The Rose by itself isn’t what makes Jay Defeo one of my favorite artists. I’ll be honest, when I first came across this story, I didn’t think much of The Rose. It seemed like a lot of hoopla over a big and very pretty thing. It seemed like a painting whose purpose was it’s size. And while that is respectable, it’s also not that unique- it didn’t jump the rails of its intention. It moved through some pretty country to be sure, but at first blush it seemed like a train that showed up on time.

But when I looked for her other work and saw The Dove #1, and I put them both under one hand, a silhouette emerged of an artist with incredible versatility and strength. Then I found her collage work. Her work with ink and photocopiers. Her early work in Florence, her jewelry, her drawings, her bold choices. Her humor, her dedication to craft, her aesthetic. I realized that I had completely misunderstood The Rose.

In 1959, she was invited to be in a show in New York. The “Sixteen Americans” show at MOMA was groundbreaking and included a roster of names that would come to dominate the art world: Jasper Johns, Robert Rauschenberg, Ellsworth Kelly, Louise Nevelson and Frank Stella as well as Wally Hedricks. They wanted to include The Rose but Jay Defeo said it wasn’t done and she didn’t know when it would be and she wasn’t going to rush it.

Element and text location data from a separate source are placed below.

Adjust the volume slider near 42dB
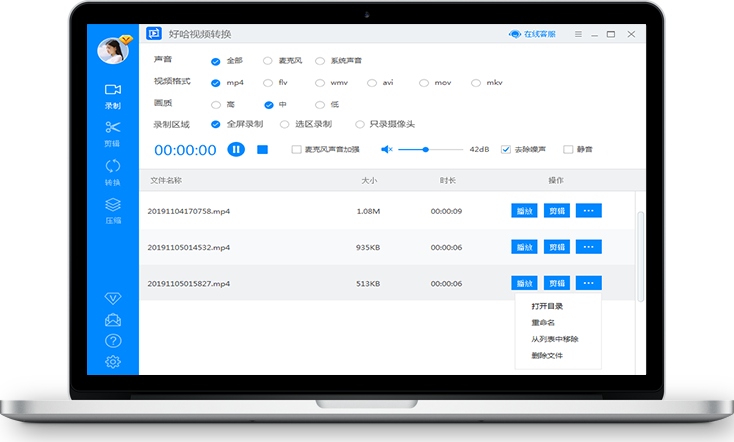The height and width of the screenshot is (442, 734). click(x=426, y=149)
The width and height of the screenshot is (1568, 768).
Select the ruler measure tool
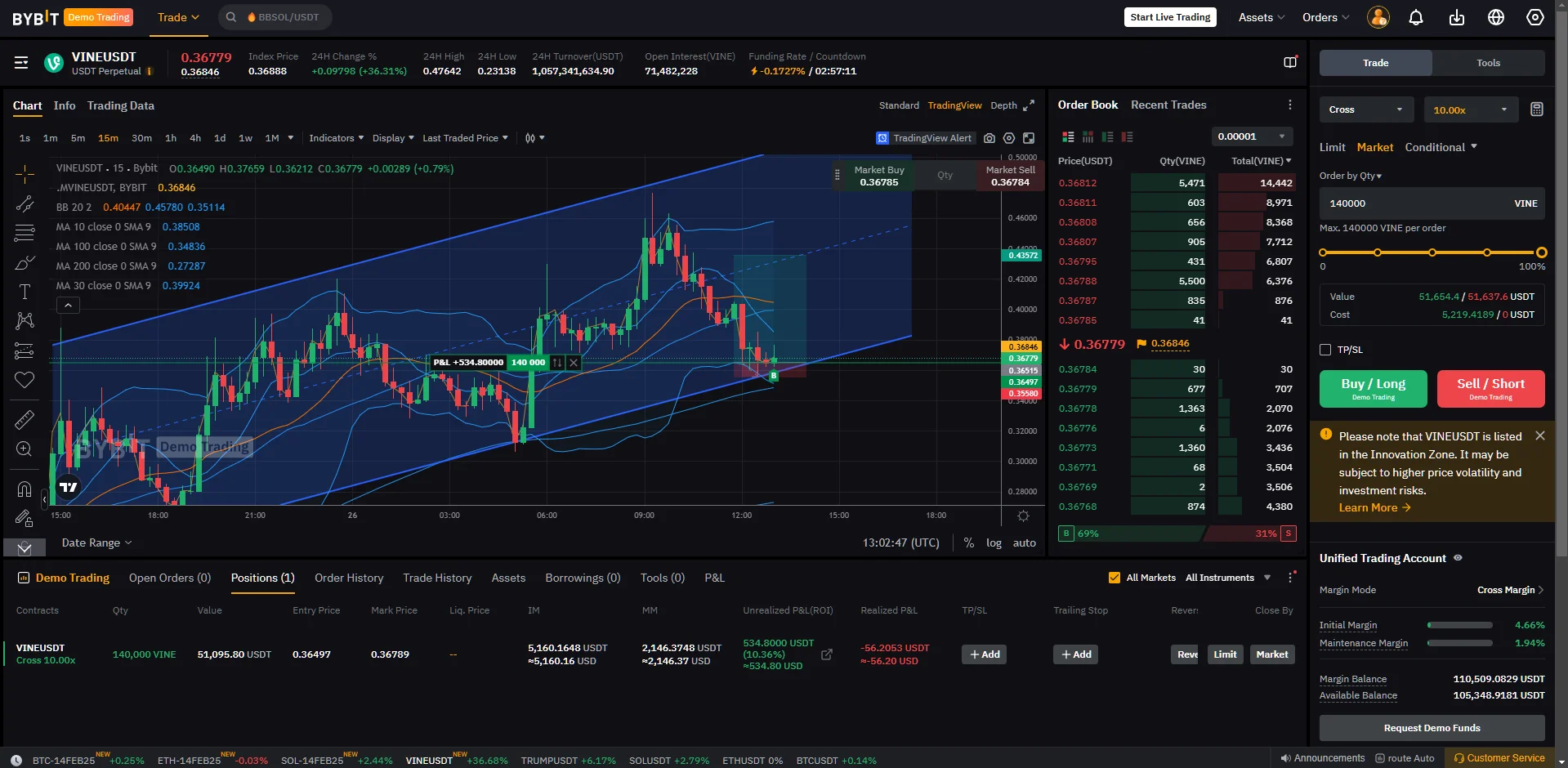25,419
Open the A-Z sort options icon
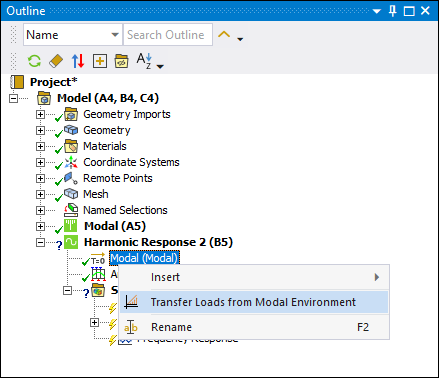This screenshot has width=439, height=378. (x=150, y=61)
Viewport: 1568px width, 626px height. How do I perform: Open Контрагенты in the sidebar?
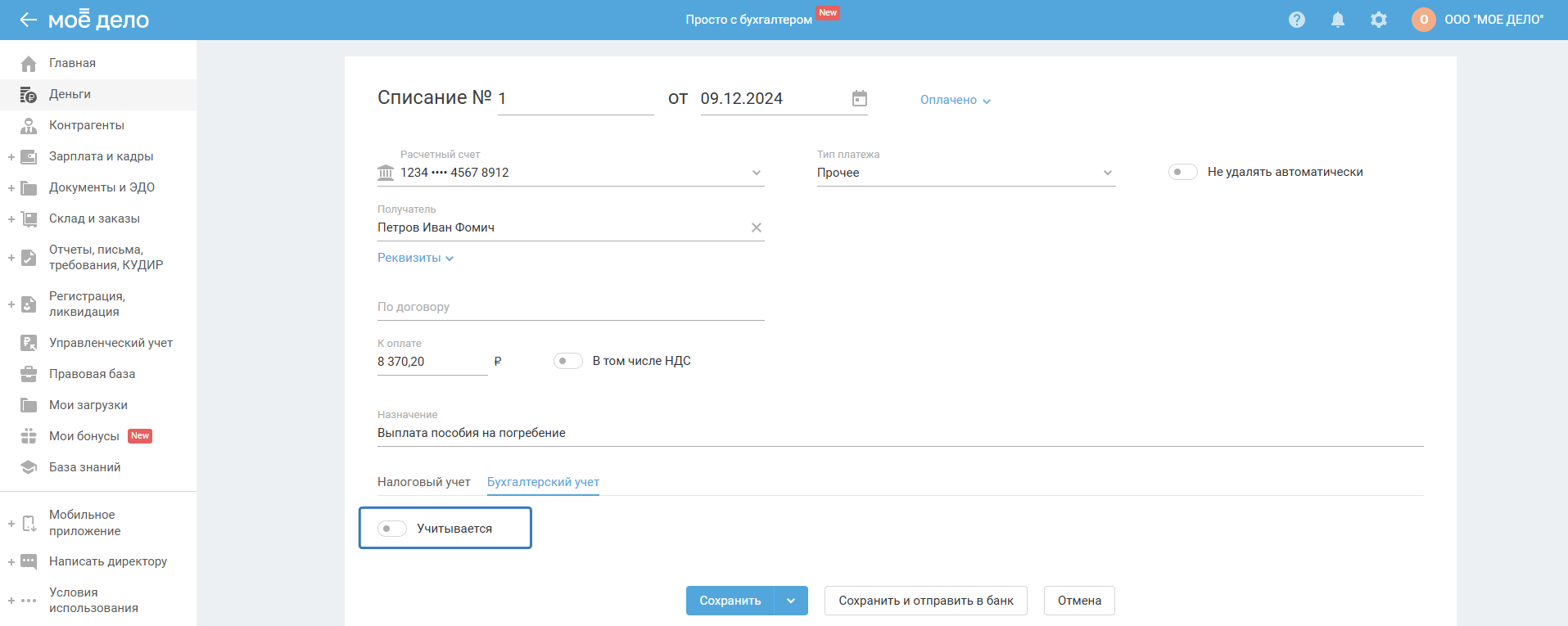[x=86, y=125]

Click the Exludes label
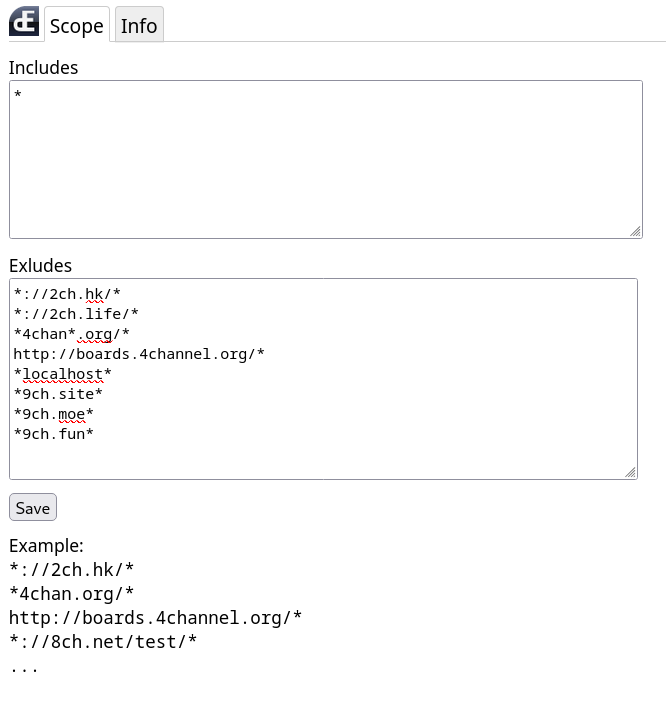click(41, 266)
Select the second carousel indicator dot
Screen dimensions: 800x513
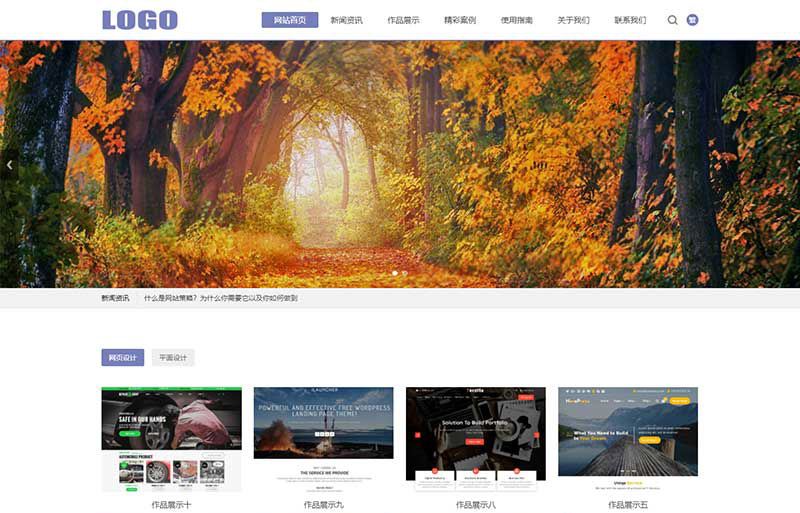click(405, 273)
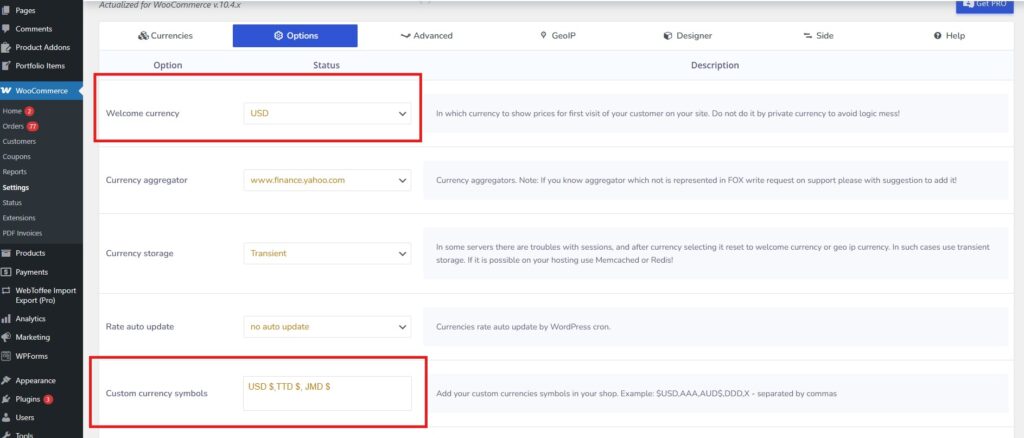This screenshot has height=438, width=1024.
Task: Switch to the Currencies tab
Action: click(x=165, y=36)
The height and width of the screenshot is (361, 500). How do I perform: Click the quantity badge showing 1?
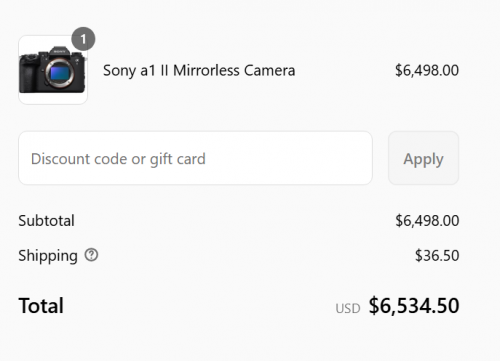(x=83, y=39)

So they ran a picture of it in the catalogue. They heralded it as a great work and this was just a few months into it. The composition hadn’t even been centered yet.

I wonder how they felt about the 7 years of changes that it went through afterwards. Whether they understood that it was called The Rose for the way had blossomed.

I’m pretty certain that Jay didn’t care. She was busy making it right.